■ Activity
Work through the data line by line, gathering every line that has the word "computer".

Source records
------

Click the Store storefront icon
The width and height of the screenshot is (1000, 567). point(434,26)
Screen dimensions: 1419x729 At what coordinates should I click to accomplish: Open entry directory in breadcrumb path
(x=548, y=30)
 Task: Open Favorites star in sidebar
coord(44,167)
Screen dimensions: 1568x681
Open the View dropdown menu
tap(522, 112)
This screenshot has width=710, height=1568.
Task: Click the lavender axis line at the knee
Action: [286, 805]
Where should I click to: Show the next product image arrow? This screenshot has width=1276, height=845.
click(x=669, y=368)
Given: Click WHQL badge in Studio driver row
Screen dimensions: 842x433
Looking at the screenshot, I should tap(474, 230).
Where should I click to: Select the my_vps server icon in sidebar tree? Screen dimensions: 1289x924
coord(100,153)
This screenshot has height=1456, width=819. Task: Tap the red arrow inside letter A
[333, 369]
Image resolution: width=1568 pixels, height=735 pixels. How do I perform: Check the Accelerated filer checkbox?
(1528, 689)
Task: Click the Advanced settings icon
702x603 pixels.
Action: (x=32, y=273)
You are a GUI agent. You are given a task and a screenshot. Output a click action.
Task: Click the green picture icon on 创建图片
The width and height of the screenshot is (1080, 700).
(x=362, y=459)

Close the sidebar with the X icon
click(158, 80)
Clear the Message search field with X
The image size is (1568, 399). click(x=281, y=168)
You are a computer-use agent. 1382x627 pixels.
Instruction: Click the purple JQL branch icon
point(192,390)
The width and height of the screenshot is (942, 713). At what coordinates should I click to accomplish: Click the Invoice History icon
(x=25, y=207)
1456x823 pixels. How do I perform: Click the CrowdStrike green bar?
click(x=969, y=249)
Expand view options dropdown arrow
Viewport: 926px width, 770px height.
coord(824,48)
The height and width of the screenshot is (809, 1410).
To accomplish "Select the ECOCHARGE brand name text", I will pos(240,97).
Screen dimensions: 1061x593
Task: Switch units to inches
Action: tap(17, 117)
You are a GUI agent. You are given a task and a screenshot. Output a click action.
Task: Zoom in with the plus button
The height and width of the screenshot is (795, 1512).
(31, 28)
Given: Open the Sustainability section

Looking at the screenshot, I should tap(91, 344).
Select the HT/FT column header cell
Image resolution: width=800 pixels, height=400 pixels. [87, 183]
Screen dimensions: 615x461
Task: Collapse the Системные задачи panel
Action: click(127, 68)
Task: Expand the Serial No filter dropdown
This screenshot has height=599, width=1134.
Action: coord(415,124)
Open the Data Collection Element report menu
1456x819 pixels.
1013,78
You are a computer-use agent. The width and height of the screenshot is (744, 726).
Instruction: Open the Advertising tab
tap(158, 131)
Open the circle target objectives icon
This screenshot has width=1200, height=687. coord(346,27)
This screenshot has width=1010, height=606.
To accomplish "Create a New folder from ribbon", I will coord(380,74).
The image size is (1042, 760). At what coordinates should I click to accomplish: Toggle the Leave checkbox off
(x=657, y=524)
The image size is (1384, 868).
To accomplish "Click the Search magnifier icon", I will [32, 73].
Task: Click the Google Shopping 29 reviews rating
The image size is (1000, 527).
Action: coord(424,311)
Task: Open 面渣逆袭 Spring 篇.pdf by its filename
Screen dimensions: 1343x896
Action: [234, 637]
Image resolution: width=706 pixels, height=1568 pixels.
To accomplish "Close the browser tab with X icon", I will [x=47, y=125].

------

■ Task result
You are a computer-use agent. 1382x627 pixels.
You are a computer-use agent. The width and height of the screenshot is (744, 726).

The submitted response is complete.